Bir zarar sigortası türü olan zorunlu mali sorumluluk sigortasında sigortacı işletenin sorumluluğunu yine ancak sorumlu olduğu çerçevede karşılamakla yükümlüdür. Bu bakımdan zorunlu mali sorumluluk sigorta poliçesi ile işletenin poliçe limiti dahilinde tazminat sorumluluğunu yüklenen sigorta şirketi gerçek zarardan, işletenin ve eylemlerinden sorumlu tutulduğu kişilerin kusuru oranında sorumlu tutulabilecektir.
2918 sayılı KTK’nın 91. maddesinde motorlu araçların trafik sigortası yaptırmalarının zorunlu olduğu, … Yönetmeliğinin 9. maddesinde trafik sigortası bulunmayan araçların neden olduğu bedensel zararlar için …’na başvurulabileceği düzenlenmiştir.
…’na başvurulabilecek hallere ilişkin olarak, 5684 sayılı Sigortacılık Kanunu’nun 14. Maddesinin “(1) Bu Kanunun 13 üncü maddesi, 13/10/1983 tarihli ve 2918 sayılı Karayolları Trafik Kanunu ve 10/7/2003 tarihli ve 4925 sayılı Karayolu Taşıma Kanunu ile ihdas edilen zorunlu sorumluluk sigortaları ile bu Kanunla mülga 21/12/1959 tarihli ve 7397 sayılı Sigorta Murakabe Kanunu çerçevesinde ihdas edilmiş olan zorunlu sigortalara ilişkin olarak aşağıdaki koşulların oluşması halinde ortaya çıkan zararların bu sigortalarla saptanan geçerli teminat miktarlarına kadar karşılanması amacıyla Türkiye Sigorta ve Reasürans Şirketleri Birliği nezdinde … oluşturulur.
(2) Hesaba;
a) Sigortalının tespit edilememesi durumunda kişiye gelen bedensel zararlar için,
… başvurulabilir. Bakanlar Kurulu, gerekli görülen hallerde, eşyaya gelecek zararların kısmen veya tamamen Hesaptan karşılanmasına karar vermeye yetkilidir.” şeklindeki düzenlemesi uyarınca somut olayda plakası ve sürücüsü tespit edilemeyen araç bakımından işbu hükme dayanılarak davalıya husumet yöneltildiği görülmüştür.

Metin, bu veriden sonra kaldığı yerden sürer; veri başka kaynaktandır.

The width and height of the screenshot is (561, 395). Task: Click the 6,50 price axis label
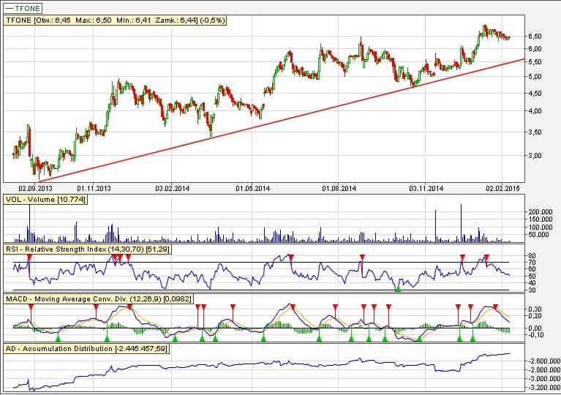pos(535,36)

Yargılama esnasında dosya arasına celp edilmiş olan CBS dosyasındaki kusur raporu ile dosya kapsamında talimat mahkemesince mahallinde keşif yapılarak hazırlanılmış olan kusur raporu arasında açık çelişkilerin bulunması sebebiyle çelişkilerin giderilmesi, kazaya karışan tarafların kusur oranlarının tespiti amacıyla dosyanın Ankara Adli Tıp Kurumu Trafik İhtisas Dairesine tevdine karar verilmiş ATK’nın 07.03.2023 tarihli raporunda özetle; dava konusu kazada; Tespit edilemeyen sürücünün kusursuz olduğu, Yaya … ’nin ise %100 (yüzde yüz) oranında kusurlu olduğu tespit edilerek mahkememize bildirilmiştir.

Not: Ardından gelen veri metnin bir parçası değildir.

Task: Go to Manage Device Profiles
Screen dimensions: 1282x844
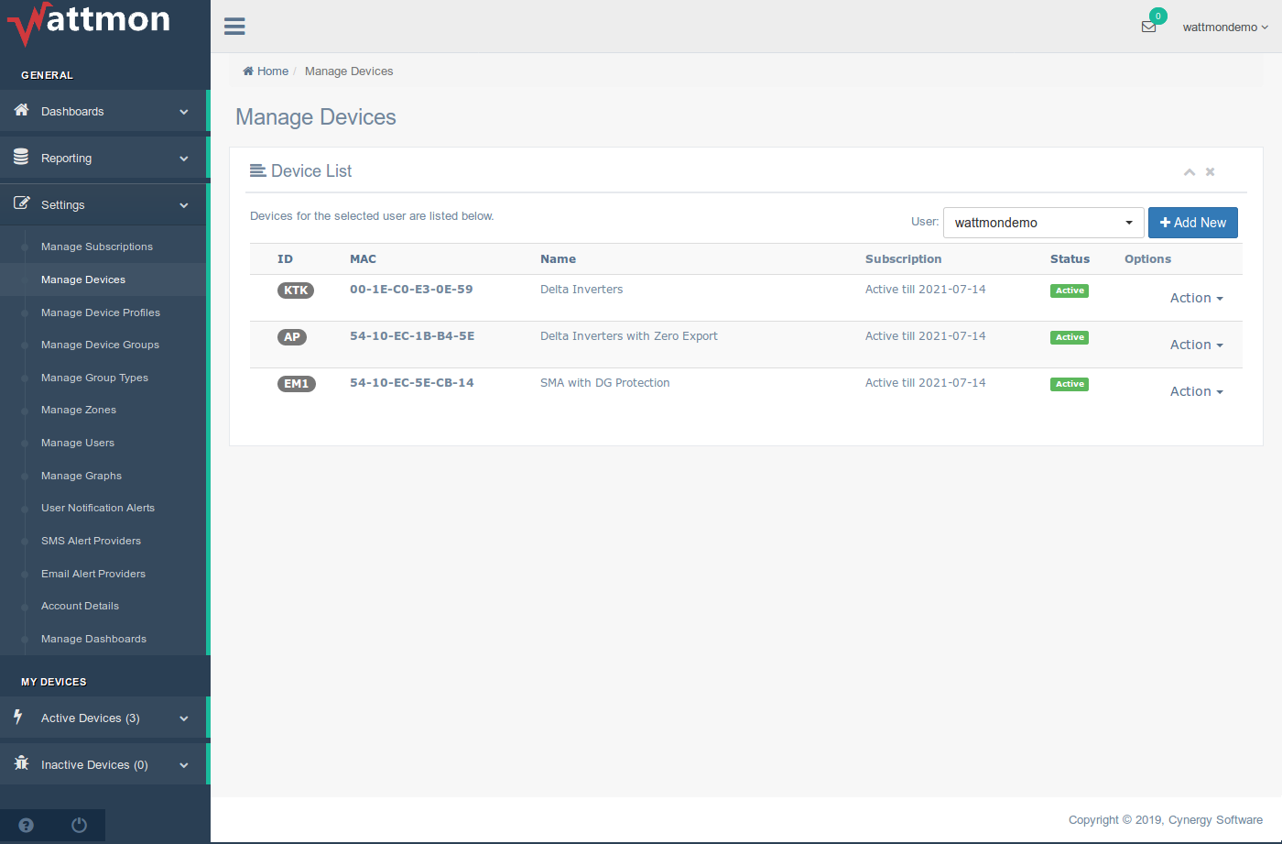Action: pyautogui.click(x=101, y=312)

Hüküm kurmaya ve denetime elverişli olan ATK raporu uyarınca davacı yaya … ‘nin kenarlarında ve ortasında otlar bulunan geçiş yolunun kenarında, kendisi de; “…otların boyu biraz uzundu…otlar uzun olduğundan traktörü süren kişi beni fark etmedi.” şeklindeki beyanından anlaşılmakla, araçlar için geçiş yolu olan bu yolda araç sürücüleri tarafından fark edilemeyeceğini ön görmesine rağmen, böyle bir yolun kenarında, can güvenliğini tehlikeye düşürecek şekilde yatıp uyuması sonucu, tespit edilemeyen sürücü yönetimindeki traktörün, ayaklarının üzerinden geçmesiyle neticelenen dava konusu kazadaki; dikkatsizliği, tedbirsizliği ve kurallara aykırı davranışıyla asli kusurlu olması, dava dışı sürücünün kusursuz olması, meydana gelen yaralanmanın davacının kendi kusurundan kaynaklanmış olması sebebiyle TBK m.49 ve devamı hükümleri uyarınca davacının davalıdan talep edebileceği bir bedelin olmadığı, hiç kimsenin kendisinin kusurundan faydalanamayacağı yönündeki genel hukuk kuralı uyarınca davacının davasının reddine karar vermek gerekmiştir.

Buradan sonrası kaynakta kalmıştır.